Stimulation of the PRL receptor (PRLr) results in the activation of the guanine nucleotide exchange factor (GEF) p95Vav1 with corresponding alterations in cytoarchitecture and cell motility. To better understand the mechanisms involved in the regulation of Vav1 activity, the role of the tyrosine kinase p70Tec was examined. Coimmunoprecipitation and in vitro kinase assays revealed that ligand stimulation of the PRLr resulted in the rapid activation of Tec and its concomitant association with the PRLR: When coexpressed in COS-1 cells, both Vav1 and Tec were found to associate with the PRLr in the presence of ligand.
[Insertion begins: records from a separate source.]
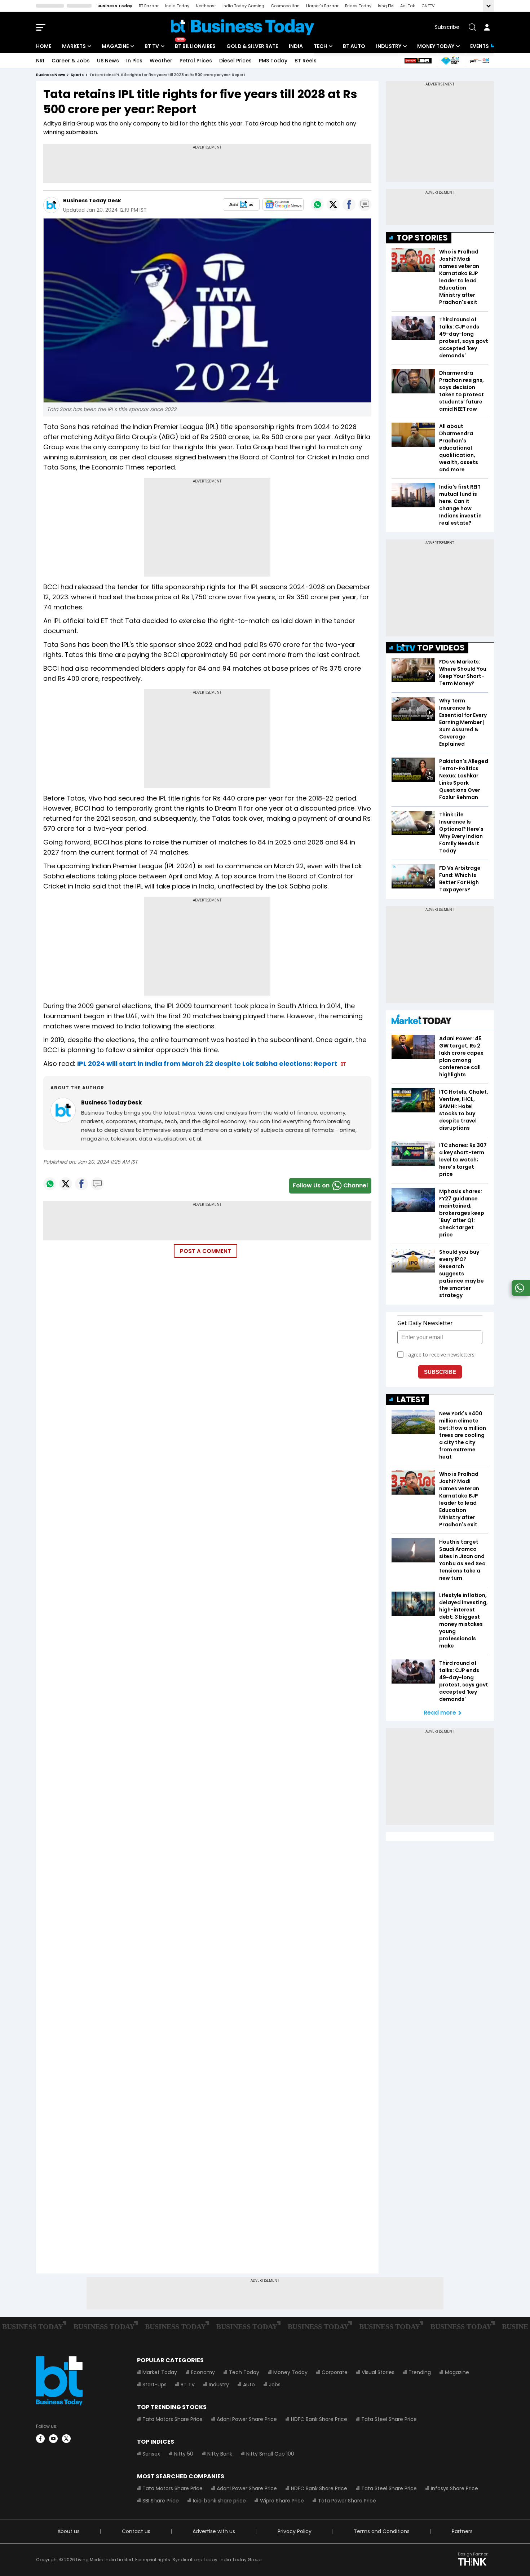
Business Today (114, 6)
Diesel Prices (235, 60)
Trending (419, 2372)
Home (43, 46)
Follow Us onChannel (330, 1185)
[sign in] (487, 27)
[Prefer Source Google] (241, 204)
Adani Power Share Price (247, 2419)
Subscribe (447, 27)
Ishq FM (386, 6)
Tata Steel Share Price (389, 2419)
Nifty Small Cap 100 (270, 2453)
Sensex (151, 2453)
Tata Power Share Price (347, 2500)
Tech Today (244, 2372)
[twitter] (66, 2438)
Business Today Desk (92, 200)
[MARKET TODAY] (421, 1021)
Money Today (435, 46)
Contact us (136, 2531)
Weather (161, 60)
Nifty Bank (219, 2453)
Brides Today (358, 6)
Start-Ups (154, 2384)
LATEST (411, 1399)
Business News (50, 75)
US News (108, 60)
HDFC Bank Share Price (319, 2419)
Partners (462, 2531)
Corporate (335, 2372)
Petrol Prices (196, 60)
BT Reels (306, 60)
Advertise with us (214, 2531)
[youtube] (53, 2438)
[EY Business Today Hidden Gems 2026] (450, 61)
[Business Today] (243, 27)
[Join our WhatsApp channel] (519, 1294)
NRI (40, 60)
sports (77, 75)
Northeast (206, 6)
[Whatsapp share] (317, 204)
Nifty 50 (183, 2453)
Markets (74, 46)
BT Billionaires (195, 46)
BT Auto (354, 46)
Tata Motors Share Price (172, 2419)
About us (68, 2531)
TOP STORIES (422, 238)
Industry (388, 46)
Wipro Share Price (282, 2500)
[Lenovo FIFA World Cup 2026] (418, 61)
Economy (203, 2372)
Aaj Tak (407, 6)
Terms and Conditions (382, 2531)
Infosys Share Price (454, 2488)
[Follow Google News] (283, 204)
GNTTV (427, 6)
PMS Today (273, 60)
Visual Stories (378, 2372)
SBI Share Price (160, 2500)
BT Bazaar (149, 6)
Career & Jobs (71, 60)
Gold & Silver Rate (252, 46)
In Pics (134, 60)
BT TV (152, 46)
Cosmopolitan (285, 6)
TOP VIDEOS (441, 648)
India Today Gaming (243, 6)
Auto (249, 2384)
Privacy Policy (295, 2531)
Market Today (159, 2372)
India (296, 46)
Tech (320, 46)
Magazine (115, 46)
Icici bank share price (219, 2500)
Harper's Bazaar (322, 6)
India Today (177, 6)
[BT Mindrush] (479, 61)
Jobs (275, 2384)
In the absence of receptor, a constitutive complex between Vav1 and Tec was noted. Both Vav1 and Tec, however, were capable of independent engagement of a bipartite intracellular domain of the PRLR: Deletion mapping studies confined this interaction to residues 323 to 527 of the intracellular domain of the PRLR: Furthermore, Tec enhanced the GEF activity of Vav1 as evidenced by an increase in GTP-bound Rac1. These data would suggest a pivotal function for the formation of a Tec/Vav1/PRLr complex during PRL-driven signal transduction, given the role of Vav1 in the control of cell proliferation and the regulation of Rho family-mediated cytoskeletal alterations.